— START SUPPLIED TEXT —

A set of integers $H$ is called admissible if it avoids at least one residue class modulo $p$ for each prime $p$. In other words $$ \forall p \in \mathcal{P} :\text{cardinality of} \, \lbrace x \bmod p \, | \, x \in H \rbrace \leq p-1. $$

Let $Q(k_0)$ denote the assertion that for any admissible set $H$ of cardinality $k_0$ there are infinitely many translates $n+H$ that contain at least two primes. The bound on the gap is then $\mathrm{diam}\, H$.

Zhang deduces his bound from the following result:

T1: $Q(3,500,000)$ is true

In Zhang's paper the length $k_0$ is determined by the following inequality (1) that has to hold for some natural number $l_0$

$$ (1+4\varpi) (1-\kappa_2) > \left(1 + \frac{1}{2l_0+1}\right) \left(1 + \frac{2l_0+1}{k_0}\right) (1+\kappa_1), $$ where

$$ \kappa_1 = \delta_1 \left( 1 + \delta_2^2 + k_0 \log\Bigl(1+\frac{1}{4\varpi} \Bigr) \right) \binom{k_0+2l_0}{k_0} $$

$$ \kappa_2 = \delta_1 (1+4\varpi) \left(1 +\delta_2^2 + k_0 \log\Bigl(1+\frac{1}{4\varpi} \Bigr) \right) \binom{k_0+2l_0+1}{k_0-1} $$

$$ \varpi = 1/1168 $$


$$ \delta_1 = (1+1/4\varpi)^{-k_0} $$

$$ \delta_2 = \sum_{j=0}^{1/4\varpi} \frac{k_0\log(1+\frac{1}{4\varpi}))^j}{j!}. $$

The admissible set that Zhang uses is $H = \{ p_{k_0+1}, \ldots, p_{2k_0}\}.$

Current record

Terence Tao & Scott Morrison: 4,802,222

Terence Tao established another inequality on $k_0$ that manages to remove most of inefficiency of Zhang estimate. $$ 1+4\varpi > \left(1 + \frac{1}{2l_0+1}\right) \left(1 + \frac{2l_0+1}{k_0}\right) (1+\kappa) $$ where $$ \kappa := \sum_{1 \leq n < 2 + \frac{1}{2\varpi}} \Bigl(1 - \frac{2n \varpi}{1 + 4\varpi}\Bigr)^{k_0/2 + l_0} \prod_{j=1}^{n} \left(1 + 3k_0 \log\Bigl(1+\frac{1}{j}\Bigr)\right). $$ Moreover $l_0$ is allowed to be real number. Scott Morrison then found that for $l_0 = 291.7$ one gets $k_0 = 341,640$ which is the best possible $k_0$ for given $\varpi = 1/1168$.

— END SUPPLIED TEXT —
— START EXTRACTED RECORDS —

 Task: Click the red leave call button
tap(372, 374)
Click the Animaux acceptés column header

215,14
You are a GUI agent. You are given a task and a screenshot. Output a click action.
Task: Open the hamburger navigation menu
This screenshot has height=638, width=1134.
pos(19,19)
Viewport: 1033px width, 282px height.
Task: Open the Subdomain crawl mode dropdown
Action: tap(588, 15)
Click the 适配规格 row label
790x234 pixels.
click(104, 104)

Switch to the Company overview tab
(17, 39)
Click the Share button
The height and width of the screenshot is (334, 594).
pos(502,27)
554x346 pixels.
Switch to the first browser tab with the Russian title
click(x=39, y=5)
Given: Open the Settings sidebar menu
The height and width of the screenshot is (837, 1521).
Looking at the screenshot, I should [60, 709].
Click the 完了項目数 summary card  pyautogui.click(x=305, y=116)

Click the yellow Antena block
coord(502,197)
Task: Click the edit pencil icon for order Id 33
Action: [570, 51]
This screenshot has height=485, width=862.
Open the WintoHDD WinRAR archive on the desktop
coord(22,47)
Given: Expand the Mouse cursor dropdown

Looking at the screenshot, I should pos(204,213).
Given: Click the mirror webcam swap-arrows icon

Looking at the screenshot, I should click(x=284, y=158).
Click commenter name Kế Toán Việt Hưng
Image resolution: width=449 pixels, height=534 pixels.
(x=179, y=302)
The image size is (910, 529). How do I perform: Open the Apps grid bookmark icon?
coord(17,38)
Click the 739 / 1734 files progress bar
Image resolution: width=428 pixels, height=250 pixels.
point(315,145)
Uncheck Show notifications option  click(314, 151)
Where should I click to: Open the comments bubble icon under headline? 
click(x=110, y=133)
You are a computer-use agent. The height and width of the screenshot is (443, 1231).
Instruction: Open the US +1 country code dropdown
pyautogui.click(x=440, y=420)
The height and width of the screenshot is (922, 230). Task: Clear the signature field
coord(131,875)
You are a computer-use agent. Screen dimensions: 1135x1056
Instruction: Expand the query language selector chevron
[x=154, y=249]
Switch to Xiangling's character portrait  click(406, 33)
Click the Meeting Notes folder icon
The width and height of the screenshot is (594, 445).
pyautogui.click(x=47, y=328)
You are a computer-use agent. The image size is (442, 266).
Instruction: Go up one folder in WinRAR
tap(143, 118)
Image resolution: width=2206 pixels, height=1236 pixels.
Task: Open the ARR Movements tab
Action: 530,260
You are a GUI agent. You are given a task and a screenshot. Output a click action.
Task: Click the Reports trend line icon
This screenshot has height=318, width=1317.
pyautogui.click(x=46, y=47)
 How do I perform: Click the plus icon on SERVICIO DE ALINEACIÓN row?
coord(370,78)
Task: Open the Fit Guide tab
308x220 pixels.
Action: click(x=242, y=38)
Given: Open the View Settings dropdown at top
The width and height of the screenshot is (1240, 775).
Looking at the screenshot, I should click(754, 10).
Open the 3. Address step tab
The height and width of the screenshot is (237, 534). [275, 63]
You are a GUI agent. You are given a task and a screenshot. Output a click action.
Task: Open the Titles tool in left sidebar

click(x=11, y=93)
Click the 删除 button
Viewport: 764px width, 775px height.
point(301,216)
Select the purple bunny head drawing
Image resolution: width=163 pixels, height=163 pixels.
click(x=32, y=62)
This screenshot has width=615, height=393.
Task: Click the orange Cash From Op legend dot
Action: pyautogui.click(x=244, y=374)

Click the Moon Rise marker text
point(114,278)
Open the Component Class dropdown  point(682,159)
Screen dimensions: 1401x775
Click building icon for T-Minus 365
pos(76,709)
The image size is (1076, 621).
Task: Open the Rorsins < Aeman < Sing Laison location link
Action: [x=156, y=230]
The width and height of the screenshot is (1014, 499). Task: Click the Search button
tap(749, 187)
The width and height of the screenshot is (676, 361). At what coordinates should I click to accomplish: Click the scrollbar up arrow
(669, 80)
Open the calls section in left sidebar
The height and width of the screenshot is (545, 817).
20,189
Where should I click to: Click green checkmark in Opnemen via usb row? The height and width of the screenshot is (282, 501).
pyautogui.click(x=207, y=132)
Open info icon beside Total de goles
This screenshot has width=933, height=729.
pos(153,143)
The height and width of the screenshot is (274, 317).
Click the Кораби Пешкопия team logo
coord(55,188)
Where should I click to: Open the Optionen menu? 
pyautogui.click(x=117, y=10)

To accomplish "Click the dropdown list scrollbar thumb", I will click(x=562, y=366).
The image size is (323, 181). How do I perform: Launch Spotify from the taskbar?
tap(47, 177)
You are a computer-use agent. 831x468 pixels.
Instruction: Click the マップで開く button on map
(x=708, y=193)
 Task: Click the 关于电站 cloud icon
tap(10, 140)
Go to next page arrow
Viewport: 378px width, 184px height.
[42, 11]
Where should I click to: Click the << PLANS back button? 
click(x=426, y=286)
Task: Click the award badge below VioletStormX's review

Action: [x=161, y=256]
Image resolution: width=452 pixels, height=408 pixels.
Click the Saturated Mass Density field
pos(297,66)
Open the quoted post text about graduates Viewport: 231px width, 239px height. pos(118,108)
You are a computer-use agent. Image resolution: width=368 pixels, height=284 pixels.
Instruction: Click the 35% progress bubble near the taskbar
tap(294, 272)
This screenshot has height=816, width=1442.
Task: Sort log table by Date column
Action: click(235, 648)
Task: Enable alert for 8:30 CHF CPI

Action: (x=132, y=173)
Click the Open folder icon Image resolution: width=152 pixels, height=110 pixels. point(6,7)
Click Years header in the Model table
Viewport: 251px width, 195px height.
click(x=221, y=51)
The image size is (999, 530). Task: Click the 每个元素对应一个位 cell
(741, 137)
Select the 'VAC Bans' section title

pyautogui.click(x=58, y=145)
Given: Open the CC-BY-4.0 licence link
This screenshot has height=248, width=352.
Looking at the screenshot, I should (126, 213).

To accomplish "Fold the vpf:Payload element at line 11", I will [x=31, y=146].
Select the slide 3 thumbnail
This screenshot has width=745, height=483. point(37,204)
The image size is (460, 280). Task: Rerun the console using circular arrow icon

— END EXTRACTED RECORDS —

SET TASK A —
In the prime gaps text, what value of $l_0$ did Scott Morrison use, and what $k_0$ did it give?
SET TASK B —
Using the prime gaps text, explain why the bound on the gap is $\mathrm{diam}\, H$ once $Q(k_0)$ holds.
SET TASK C —
Pick up the prime gaps text after its last sentence and keep writing.

WRITTEN ANSWER A —
He used $l_0 = 291.7$, which gives $k_0 = 341,640$.

WRITTEN ANSWER B —
$Q(k_0)$ says that infinitely many translates $n+H$ contain at least two primes. Since both primes lie inside the same translate $n+H$, the distance between them can be no larger than the diameter of $H$. So prime gaps of at most $\mathrm{diam}\, H$ occur infinitely often.

WRITTEN ANSWER C —
Paper by Richards suggest to take as admissible set $H_m = \{ \pm 1, \pm p_{m+1}, \ldots, \pm p_{m+k_0/2+1} \}$ for $m$ large enough. This leads to bound $$ 2p_{m+\lceil k_0/2 \rceil + 1} \quad \text{for } k_0 \text{ even} $$ and $$ p_{m+\lfloor{k_0/2}\rfloor-1} + p_{m+\lfloor{(k_0+1)/2}\rfloor-1} \text{ for } k_0 \text{ odd.} $$ For given $k_0=341,640$ program written by Scott Morrison found that $m=5553$ gives the smallest bound of $4,802,222$.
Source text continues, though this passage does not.